This is a great column by lawyer Elizabeth R. Schiltz, published in Business Week. The mother of a Down’s child, Schiltz blisters the pressure people like her are put under to abort Down syndrome babies:
“I’ve come to realize that many in the scientific and medical community view me as grossly irresponsible. Indeed, in the words of Bob Edwards, the scientist who facilitated the birth of England’s first test-tube baby, I am a ‘sinner.’ A recent book even branded me a ‘genetic outlaw.’ My transgression? I am one of the dwindling number of women who receive a prenatal diagnosis of Down syndrome and choose not to terminate our pregnancies.”
This is indeed eugenics. Reading Schiltz’ article reminded me of a speech I made to some medical school students a few years ago.

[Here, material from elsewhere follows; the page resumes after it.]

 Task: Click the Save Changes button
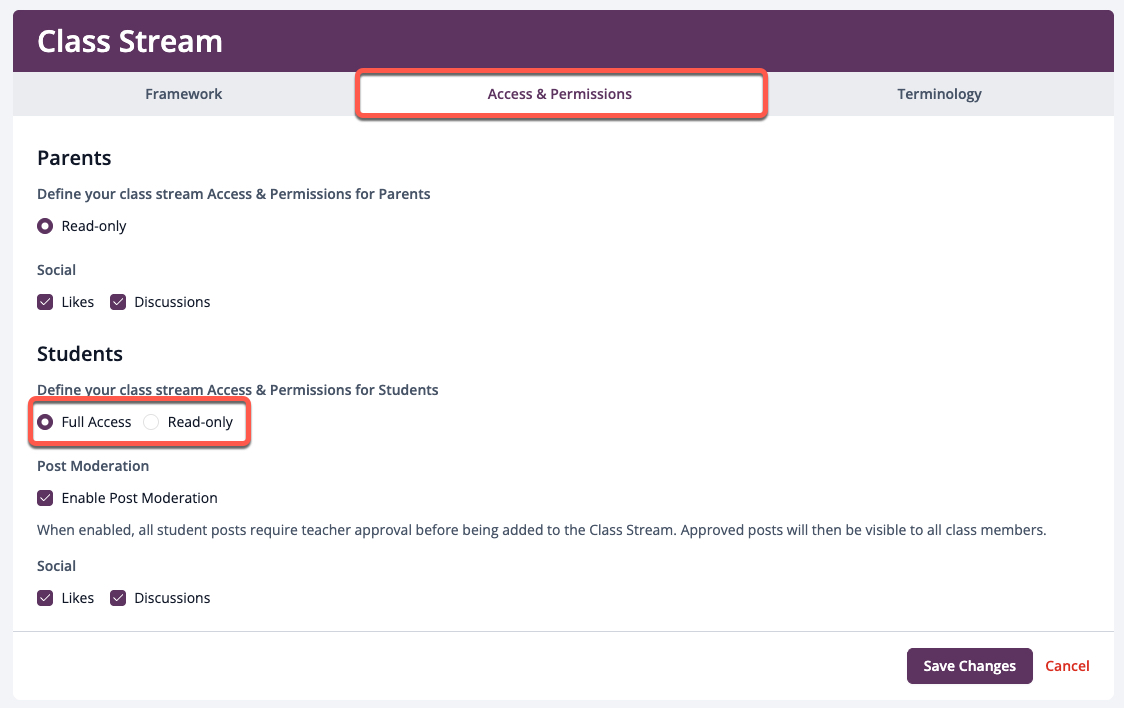pyautogui.click(x=969, y=666)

It was a critique of personhood theory and the importance of recognizing the intrinsic value of human life simply and merely because it is human.
After the speech, a student approached me and said that he was engaged in genetic counseling. What is he supposed to do, he asked, when a woman presents with a diagnosis that she is carrying a Down’s baby. I suggested that perhaps a true counseling would include letting the prospective parents of a Down’s baby meet people who are actually living that experience. They could tell of the great joy and love–as well as the very real difficulties–that come from parenting a developmentally disabled child. That would certainly be better than the pressure to abort that seems to be on the increase in such cases.